Une association avait fait en 2016 une demande d’enregistrement d’un dessin auprès de l’Institut National de la Propriété Intellectuelle, l’INPI. Le dessin représentait une jeune femme vue de profil, en grisaille, les cheveux longs et flottants, coiffée d’un bonnet phrygien orné d’une cocarde tricolore aux couleurs du drapeau français, encadrée de part et d’autre de guillemets bleus et rouges. Elle était ainsi clairement désignée comme Marianne, l’incarnation de la République française, que l’on peut voir dans les mairies, sur les timbres ou les formulaires officiels. Les initiales du nom de l’association étaient placées sous son menton, en bleu et en rouge, et le nom de l’association pouvait se lire en toutes lettres en bas du dessin.
L’INPI rejeta la demande d’enregistrement du dessin en octobre 2016 en raison de sa contrariété à l’ordre public, car ce dessin produisait l’impression qu’il émanait directement de l’État français, ou que l’État français l’approuvait.
L’association interjeta appel et fit valoir que le dessin ne pouvait être confondu avec le sceau de l’État, en raison de la manière dont Marianne était représentée et de l’ajout du nom et des initiales de l’association. Elle informa en outre la Cour qu’elle allait modifier la dénomination officielle du dessin ainsi que ses couleurs pour représenter désormais le dessin complètement en grisaille.

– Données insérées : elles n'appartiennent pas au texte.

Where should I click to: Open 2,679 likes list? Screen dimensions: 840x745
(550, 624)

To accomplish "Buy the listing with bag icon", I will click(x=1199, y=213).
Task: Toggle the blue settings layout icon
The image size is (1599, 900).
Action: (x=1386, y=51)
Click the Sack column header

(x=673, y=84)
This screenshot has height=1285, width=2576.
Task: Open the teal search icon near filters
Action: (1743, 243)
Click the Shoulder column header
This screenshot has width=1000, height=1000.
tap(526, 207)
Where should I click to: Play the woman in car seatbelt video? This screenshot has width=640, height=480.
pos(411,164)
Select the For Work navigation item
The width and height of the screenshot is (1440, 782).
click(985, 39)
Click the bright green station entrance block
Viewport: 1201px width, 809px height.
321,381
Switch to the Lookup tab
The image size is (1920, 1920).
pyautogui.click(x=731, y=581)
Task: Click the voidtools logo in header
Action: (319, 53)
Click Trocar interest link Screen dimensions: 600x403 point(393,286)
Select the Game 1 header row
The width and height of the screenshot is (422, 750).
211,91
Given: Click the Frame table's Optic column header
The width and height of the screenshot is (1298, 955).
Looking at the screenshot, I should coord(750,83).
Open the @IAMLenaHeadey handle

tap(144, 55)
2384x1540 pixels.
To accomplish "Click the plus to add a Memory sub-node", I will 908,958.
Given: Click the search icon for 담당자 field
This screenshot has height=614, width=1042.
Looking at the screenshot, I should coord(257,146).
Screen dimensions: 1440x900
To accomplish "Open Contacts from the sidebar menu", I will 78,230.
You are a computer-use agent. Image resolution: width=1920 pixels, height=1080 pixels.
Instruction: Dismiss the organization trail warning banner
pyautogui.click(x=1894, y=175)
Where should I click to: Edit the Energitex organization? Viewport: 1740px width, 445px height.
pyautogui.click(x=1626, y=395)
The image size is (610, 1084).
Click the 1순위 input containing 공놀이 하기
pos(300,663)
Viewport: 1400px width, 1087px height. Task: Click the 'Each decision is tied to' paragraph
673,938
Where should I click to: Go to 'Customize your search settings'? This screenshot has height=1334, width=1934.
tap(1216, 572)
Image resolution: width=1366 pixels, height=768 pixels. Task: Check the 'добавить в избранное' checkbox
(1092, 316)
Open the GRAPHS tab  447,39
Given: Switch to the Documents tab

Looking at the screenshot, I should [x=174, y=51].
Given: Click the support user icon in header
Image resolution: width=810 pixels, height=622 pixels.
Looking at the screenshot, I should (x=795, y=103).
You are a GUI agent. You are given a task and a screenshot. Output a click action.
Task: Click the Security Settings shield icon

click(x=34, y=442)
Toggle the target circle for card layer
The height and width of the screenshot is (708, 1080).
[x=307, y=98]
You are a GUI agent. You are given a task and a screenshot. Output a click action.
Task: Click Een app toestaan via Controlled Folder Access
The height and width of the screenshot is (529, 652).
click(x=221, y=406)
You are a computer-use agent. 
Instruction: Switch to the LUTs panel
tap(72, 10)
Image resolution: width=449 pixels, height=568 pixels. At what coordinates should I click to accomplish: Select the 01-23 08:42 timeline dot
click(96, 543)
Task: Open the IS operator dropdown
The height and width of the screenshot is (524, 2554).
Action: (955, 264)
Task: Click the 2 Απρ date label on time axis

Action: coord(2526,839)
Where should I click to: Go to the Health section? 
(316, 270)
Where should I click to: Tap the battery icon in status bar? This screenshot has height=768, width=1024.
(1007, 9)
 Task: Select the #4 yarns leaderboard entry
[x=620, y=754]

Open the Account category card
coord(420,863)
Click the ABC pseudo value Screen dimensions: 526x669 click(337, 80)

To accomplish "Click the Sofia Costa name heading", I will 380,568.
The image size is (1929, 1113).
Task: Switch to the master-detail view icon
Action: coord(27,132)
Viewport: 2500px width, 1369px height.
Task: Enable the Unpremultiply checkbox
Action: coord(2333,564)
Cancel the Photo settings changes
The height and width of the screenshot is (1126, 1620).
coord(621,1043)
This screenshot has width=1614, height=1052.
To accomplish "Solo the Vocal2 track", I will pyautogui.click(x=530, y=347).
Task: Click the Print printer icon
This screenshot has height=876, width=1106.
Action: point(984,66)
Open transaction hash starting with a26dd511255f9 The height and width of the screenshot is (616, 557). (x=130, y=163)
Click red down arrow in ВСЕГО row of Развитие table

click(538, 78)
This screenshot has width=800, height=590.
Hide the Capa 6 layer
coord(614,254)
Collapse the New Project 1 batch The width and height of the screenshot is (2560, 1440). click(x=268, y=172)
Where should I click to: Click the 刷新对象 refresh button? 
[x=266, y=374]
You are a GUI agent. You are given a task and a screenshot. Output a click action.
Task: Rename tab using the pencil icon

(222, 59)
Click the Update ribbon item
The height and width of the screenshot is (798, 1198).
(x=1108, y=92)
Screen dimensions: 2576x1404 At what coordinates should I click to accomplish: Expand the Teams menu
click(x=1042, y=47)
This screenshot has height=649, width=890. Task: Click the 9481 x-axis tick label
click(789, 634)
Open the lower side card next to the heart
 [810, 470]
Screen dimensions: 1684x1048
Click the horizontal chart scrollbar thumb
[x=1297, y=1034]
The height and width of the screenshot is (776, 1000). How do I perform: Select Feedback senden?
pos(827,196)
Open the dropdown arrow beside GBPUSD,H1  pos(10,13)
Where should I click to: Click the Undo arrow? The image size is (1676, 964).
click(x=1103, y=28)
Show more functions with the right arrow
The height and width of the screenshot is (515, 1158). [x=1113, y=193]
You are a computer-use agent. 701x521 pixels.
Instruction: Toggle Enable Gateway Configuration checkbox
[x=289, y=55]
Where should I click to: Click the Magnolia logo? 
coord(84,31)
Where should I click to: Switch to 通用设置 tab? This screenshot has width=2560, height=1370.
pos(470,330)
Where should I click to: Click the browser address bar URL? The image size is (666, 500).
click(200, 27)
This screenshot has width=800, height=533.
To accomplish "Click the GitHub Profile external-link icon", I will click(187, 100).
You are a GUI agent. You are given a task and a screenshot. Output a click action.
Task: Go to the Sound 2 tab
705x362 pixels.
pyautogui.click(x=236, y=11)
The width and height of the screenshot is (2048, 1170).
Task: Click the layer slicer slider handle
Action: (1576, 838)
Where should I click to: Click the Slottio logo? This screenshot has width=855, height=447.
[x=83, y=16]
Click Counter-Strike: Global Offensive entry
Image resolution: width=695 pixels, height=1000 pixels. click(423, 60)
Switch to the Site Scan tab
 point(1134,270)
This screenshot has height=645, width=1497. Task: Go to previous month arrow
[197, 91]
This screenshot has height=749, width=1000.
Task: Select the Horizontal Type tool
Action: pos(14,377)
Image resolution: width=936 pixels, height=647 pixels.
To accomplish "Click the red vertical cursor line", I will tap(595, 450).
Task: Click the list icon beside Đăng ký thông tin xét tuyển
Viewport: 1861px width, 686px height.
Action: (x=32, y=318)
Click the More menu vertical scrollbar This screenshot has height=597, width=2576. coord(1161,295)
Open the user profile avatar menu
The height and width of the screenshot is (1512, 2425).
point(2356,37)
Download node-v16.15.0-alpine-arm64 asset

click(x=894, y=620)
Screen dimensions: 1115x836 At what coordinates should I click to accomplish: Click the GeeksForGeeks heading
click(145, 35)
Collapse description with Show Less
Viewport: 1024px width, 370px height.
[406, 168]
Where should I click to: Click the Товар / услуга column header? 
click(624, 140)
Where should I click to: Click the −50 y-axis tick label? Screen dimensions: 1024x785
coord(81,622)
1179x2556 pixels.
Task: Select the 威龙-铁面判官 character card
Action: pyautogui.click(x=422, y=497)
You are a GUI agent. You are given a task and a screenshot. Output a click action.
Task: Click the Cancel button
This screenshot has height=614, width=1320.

Ces changements ne furent pas suffisants pour la cour, d’autant plus que les critères de nouveauté et de caractère propre, les deux critères nécessaires, selon l’article L. 511-2 du Code de la propriété intellectuelle, pour qu’un dessin ou modèle soit protégé, étaient ici inopérants puisque l’INPI avait refusé la protection au dessin car contraire à l’ordre public.
Selon la cour, Marianne est « manifestement » le symbole de la France, notant en outre que l’État français a inscrit Marianne comme emblème auprès de l’Organisation Mondiale de la Propriété Intellectuelle, afin de la placer sous la protection de l’article 6ter de la Convention de Paris qui protège les drapeaux et les emblèmes des États parties à cette Convention.
La cour d’appel de Paris rejeta le recours de l’association, car le dessin était bien composé d’éléments qui ensemble laissaient penser que le dessin « émane de l’État français ou qu’il bénéficie de la garantie de ce dernier », d’autant plus que le nom même de l’association, ‘Expressions de France’, dont l’objet est la ‘contribution participative de tous à la République’, est ainsi associé à Marianne, un signe étatique. Le dessin ne peut être protégé car contraire à l’ordre public.